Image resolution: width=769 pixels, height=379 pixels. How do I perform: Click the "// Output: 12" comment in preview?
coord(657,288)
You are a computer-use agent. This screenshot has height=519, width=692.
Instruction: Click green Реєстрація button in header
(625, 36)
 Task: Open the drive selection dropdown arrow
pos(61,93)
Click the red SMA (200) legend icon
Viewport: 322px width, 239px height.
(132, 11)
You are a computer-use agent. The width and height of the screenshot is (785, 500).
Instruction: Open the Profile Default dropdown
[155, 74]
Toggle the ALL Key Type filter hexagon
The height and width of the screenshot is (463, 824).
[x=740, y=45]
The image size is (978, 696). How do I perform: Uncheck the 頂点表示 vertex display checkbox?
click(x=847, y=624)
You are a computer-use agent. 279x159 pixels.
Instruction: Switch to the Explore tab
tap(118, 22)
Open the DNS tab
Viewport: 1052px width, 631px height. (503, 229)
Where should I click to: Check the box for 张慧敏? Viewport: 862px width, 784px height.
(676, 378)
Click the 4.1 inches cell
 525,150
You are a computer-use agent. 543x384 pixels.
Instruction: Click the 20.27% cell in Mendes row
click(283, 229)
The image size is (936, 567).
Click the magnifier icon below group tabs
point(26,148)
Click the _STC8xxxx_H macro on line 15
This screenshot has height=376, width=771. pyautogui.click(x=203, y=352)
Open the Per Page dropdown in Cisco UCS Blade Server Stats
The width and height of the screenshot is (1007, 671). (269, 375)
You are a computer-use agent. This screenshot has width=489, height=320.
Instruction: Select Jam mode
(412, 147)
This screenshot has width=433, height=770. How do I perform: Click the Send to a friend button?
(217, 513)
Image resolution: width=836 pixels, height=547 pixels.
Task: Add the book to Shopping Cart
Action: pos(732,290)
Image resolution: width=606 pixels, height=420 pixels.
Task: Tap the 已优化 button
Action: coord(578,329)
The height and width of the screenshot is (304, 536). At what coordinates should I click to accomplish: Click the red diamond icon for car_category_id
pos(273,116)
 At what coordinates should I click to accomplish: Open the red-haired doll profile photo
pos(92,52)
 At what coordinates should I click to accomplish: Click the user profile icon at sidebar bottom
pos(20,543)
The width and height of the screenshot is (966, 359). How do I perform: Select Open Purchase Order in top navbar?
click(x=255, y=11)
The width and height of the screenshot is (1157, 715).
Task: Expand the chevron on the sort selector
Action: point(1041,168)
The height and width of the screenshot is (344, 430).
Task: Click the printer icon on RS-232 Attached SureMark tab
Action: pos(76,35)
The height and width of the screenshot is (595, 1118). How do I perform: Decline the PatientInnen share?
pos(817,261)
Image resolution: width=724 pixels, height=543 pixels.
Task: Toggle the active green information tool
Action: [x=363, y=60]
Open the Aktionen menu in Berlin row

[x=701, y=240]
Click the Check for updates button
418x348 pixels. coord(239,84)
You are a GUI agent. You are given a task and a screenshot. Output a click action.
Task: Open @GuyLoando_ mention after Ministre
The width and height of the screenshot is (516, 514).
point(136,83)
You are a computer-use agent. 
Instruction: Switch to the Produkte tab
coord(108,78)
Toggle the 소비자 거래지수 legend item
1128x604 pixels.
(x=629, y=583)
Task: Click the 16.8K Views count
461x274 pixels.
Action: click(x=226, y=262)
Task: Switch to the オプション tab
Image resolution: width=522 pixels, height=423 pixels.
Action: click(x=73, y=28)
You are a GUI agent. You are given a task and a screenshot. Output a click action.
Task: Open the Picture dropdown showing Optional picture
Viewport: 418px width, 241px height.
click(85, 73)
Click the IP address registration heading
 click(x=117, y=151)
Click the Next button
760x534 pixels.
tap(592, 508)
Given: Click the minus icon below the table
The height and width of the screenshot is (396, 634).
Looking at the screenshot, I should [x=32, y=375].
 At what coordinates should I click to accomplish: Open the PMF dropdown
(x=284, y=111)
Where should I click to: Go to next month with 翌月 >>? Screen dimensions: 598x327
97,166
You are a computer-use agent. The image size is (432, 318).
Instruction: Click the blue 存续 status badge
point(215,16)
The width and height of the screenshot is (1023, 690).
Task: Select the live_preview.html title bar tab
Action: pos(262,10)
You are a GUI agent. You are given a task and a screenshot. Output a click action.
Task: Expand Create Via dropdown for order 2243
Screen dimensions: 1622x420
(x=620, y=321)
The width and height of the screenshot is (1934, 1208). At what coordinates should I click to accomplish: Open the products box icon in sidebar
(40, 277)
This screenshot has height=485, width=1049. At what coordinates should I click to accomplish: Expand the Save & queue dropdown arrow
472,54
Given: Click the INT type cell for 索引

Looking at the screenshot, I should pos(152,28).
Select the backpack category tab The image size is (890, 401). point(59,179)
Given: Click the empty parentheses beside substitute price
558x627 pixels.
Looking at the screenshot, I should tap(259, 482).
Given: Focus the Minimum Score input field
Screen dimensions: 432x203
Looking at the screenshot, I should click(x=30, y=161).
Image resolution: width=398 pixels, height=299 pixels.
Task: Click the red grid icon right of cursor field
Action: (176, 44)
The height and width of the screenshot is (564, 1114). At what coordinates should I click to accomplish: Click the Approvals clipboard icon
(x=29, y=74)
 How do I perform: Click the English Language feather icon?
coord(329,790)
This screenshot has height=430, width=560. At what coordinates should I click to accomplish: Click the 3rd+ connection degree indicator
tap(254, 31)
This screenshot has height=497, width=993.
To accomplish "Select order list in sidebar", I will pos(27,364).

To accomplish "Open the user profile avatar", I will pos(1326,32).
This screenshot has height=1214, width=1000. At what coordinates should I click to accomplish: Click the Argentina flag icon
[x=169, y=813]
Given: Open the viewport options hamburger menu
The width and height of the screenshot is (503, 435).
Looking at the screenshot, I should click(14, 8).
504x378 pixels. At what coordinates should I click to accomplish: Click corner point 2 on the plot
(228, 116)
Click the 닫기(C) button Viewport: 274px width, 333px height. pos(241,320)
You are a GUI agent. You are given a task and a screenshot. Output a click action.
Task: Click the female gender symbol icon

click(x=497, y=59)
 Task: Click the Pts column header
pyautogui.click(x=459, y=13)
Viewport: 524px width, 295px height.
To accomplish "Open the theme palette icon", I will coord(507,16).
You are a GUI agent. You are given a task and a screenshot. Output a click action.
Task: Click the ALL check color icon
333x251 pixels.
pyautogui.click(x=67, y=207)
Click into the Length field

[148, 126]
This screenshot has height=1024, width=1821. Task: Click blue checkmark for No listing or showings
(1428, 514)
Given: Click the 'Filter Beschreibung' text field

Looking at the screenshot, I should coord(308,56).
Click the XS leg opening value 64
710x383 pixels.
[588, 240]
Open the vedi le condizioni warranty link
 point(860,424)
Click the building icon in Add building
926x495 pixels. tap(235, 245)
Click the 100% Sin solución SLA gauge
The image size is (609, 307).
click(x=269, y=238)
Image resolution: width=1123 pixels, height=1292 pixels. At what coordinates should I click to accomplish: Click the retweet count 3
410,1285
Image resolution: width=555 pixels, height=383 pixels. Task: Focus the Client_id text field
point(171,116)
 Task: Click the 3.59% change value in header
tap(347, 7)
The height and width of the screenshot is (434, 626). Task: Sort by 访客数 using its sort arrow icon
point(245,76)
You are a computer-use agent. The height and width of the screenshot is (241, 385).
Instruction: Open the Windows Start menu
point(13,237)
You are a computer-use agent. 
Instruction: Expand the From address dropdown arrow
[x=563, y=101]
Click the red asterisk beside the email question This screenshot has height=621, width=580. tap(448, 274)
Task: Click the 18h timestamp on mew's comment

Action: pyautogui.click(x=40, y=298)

◇ ◇ ◇

◆ INSTRUCTIONS FOR THE TASK
Find every line of the data that includes the string "computer". Copy each of those lines.

◆ COMPLETED EXERCISE
You are a computer-use agent. This screenshot has height=519, width=692.
You are a computer-use agent. The width and height of the screenshot is (785, 500).
You are a computer-use agent. 279x159 pixels.
You are a computer-use agent. 543x384 pixels.
You are a computer-use agent. This screenshot has width=489, height=320.
You are a computer-use agent. 
You are a computer-use agent. The image size is (432, 318).
You are a computer-use agent. The height and width of the screenshot is (241, 385).
You are a computer-use agent. 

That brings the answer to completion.